After the plunge, is it time to dive in for Healthscope?

When the share price of Healthscope plunged 30% in October, we received numerous queries from many of our thousands of investors and readers.  In short, they were asking: after a price dive like that, what did we think about the business now?

Our long term thesis for Healthscope remains unchanged by the recent admission of less than favourable growth in admissions and procedures for the first quarter of FY2017.

Of course, the selling of shares by senior management in August is obviously something that piques our interest.  But their selling was prior to both the October announcement of softer trading conditions and prior to the September trading period to which the October announcement relates. We have also heard that the selling related to family planning matters, which if true would mitigate some of the more traditional concerns around transparency.

The healthcare sector has been the best performing stock market sector over the last five years, returning close to 160%, doubling the performance of the next nearest performer the Telco sector, and trouncing the performance of the All Ordinaries Index, which has only risen 25 per cent.

Investors’ returns however would have been even better served if they had ignored the advice of many experts at the time and simply bought major healthcare stocks, including CSL and Cochlear, when they fell on temporary hard times.

One might remember for example Cochlear’s global recall of its Nucleus CI512 device in 2011.  The device was responsible for 70 per cent of the company’s revenue and the recall ultimately drove a 45 per cent collapse in the share price from its pre-recall price of $84 to $46.  Today the shares trade at more than $126.00 after having recently touched $143.12.

Similarly, investors would remember the proposed $US3.1 billion ($3.87 billion) takeover of US-based Talecris Biotherapeutics Inc. by CSL.  Telecris was, at the time, the third-largest producer of plasma medicines in the U.S, behind CSL. Ultimately however the takeover proposal was terminated because the US Federal Trade Commission announced the deal would be blocked.  The termination cost CSL $US80 million after tax and the share price fell 32 per cent from a high of $41.50 to a low of $28.11 as faith in the deal dissipated. Today CSL trades at $100.00.

Our long term thesis for private hospitals in Australia remains intact.  In 2014–15, there were approximately 10.2 million ‘separations’ in Australia’s public and private hospitals. Between 2010–11 and 2014–15, the number of separations in private hospitals increased by by 4.0 per cent. It is also worth appreciating that the aging population means the number of separations is growing at a faster rate than the population, which grew by just 1.6% annually over this period.
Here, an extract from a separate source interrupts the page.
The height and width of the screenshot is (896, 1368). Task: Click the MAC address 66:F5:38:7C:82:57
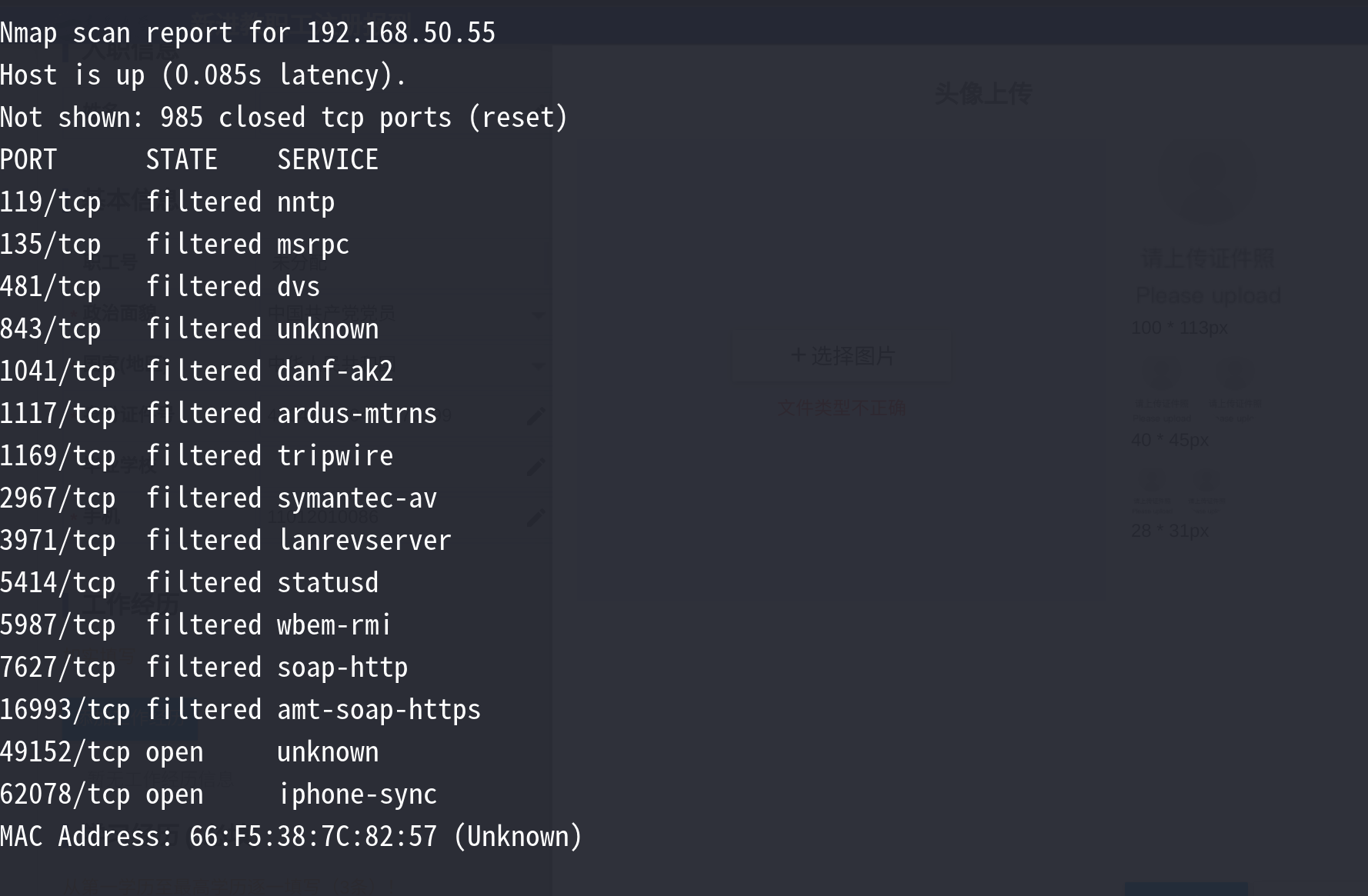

In 2014–15, about 41% of separations were for people aged 65 and over and while public hospitals accounted for the majority of childbirth separations (75%), private hospitals accounted for 60% of surgical separations.

Between 2010–11 and 2014–15, elective admissions involving surgery (of which there were 2.1 million in 2014-15) rose by an average of 2.4% per year, but by 1.3% for public hospitals and by 3.0% for private hospitals.  While public hospitals provide 29 elective admissions involving surgery per 1000 population, for private hospitals that number was 58.  In other words, private hospitals perform fully two-thirds of elective surgeries.

Prior to Healthscope’s announcement the high price in 2016 was $3.17 compared to today’s $2.25, a fall of almost 30 per cent and a price not far from the $2.10 price the company listed at in July 2014.

A 30 per cent share price decline is nothing short of a crash, and when it comes to the highest quality prospects, rarely does the market offer value by treating that which is temporary as permanent.

Our investors have also asked us lots of questions about Woolworths, and I will answer those in another blog post.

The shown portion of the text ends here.